SUPPLIED PASSAGE
A triple portrait

SIR JOSHUA REYNOLDS (1723-1792)

The Honourable Henry Fane with Inigo Jones and Charles Blair (1762)

Oil on canvas (254 x 360 cm)

Metropolitan Museum of Art, New York

Joshua was the seventh child of Samuel Reynolds, a schoolmaster, and his wife, Teophila Potter. He would have received a sound classical education under his father who had been a fellow at Balliol College, Oxford. Little is known of Reynolds’s life in the west in England before 1740 when he was apprenticed for four years to Thomas Hudson (1701-1779), a mediocre portrait painter from Devon.

After working in London and the West Country, Reynolds departed in 1749 for Italy where he lived for four years. Reynolds returned to England in 1753 to set up a studio. He earned a reputation as an accomplished portrait painter and began to attract the attention of London’s high society. His success enabled him in 1760 to move to Leicester Fields; that year Reynolds sent several portraits to London’s first major public exhibition at the Society of Artists. By then he was scheduling a half-dozen sittings a day, had raised his fees by a multiple of five and counted the Prince of Wales, later George III, among his clients.

Reynolds was appointed the first president of the Royal Academy when that institution was founded in 1768, and he was knighted the following year. On January 2, 1769, when the academy opened, he gave his initial Discourses on Art; with the publication in 1778 of the first seven Discourses, he achieved recognition as a man of letters. He continued to travel, mainly with the purpose of purchasing Old Masters, to Paris in 1768 and 1771, to the Netherlands in 1781, and, in 1785 to Brussels, Antwerp and Ghent. Despite suffering strokes in 1779 and 1782, he was appointed principal painter to George III. In July 1789 he complained of difficulty seeing and by October he had lost the use of his left eye; by the end of the year, he had ceased to paint.

This odd and flawed triple portrait is one of Reynolds’s largest pictures. The composition is really awkward since there is no conversation among the men in the painting, neither there is eye contact between them. It looks contrived and therefore, aesthetically unsatisfactory. What should have been a conversation piece turned out to be the portraits of three strangers, two of them sitting at a table and a third one looking at the viewer. The title is also misleading since the main character, who dominates the picture, is Charles Blair and not Henry Fane. The man on the left is Inigo Jones whose Welsh family claimed descent from the famous architect of that name. Jones, who lived in Bristol and at Fulbeck Lodge, was a commissioner for Guadeloupe (an island of the Lesser Antilles captured by the British in 1759) and an old friend of Henry Fane who is seated at the centre in a lavishly embroidered coat and waistcoat.

GIVEN INSTRUCTION 1
According to the passage on Reynolds's triple portrait, who is seated at the center of the painting?
GIVEN INSTRUCTION 2
Return, word for word, the part of the passage on Reynolds's triple portrait that opens with the words containing "The Honourable Henry" and closes with "painter from Devon.".
None of the rows are needed here.

RECORD EXTRACTS
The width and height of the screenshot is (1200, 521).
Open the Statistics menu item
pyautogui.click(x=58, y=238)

* * *

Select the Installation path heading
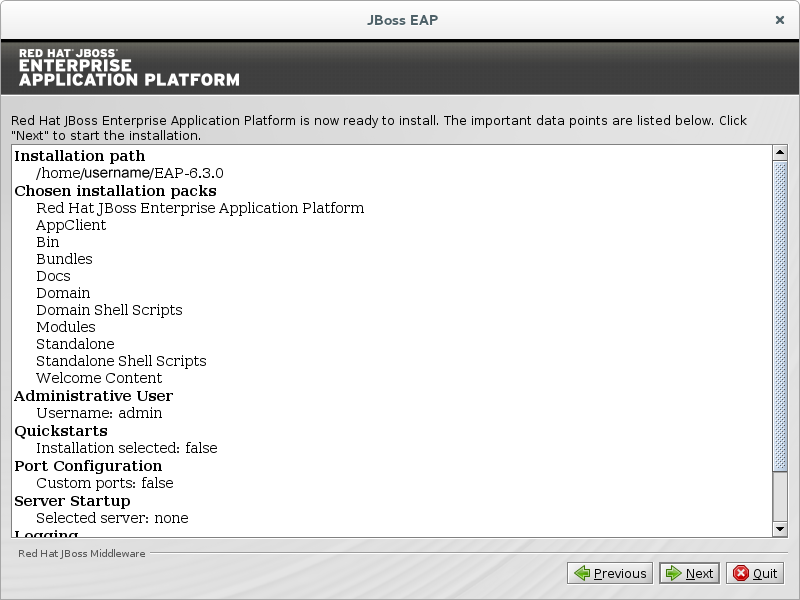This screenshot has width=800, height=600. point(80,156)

TASK SOLUTION 1
Henry Fane, in a lavishly embroidered coat and waistcoat.

TASK SOLUTION 2
The Honourable Henry Fane with Inigo Jones and Charles Blair (1762)

Oil on canvas (254 x 360 cm)

Metropolitan Museum of Art, New York

Joshua was the seventh child of Samuel Reynolds, a schoolmaster, and his wife, Teophila Potter. He would have received a sound classical education under his father who had been a fellow at Balliol College, Oxford. Little is known of Reynolds’s life in the west in England before 1740 when he was apprenticed for four years to Thomas Hudson (1701-1779), a mediocre portrait painter from Devon.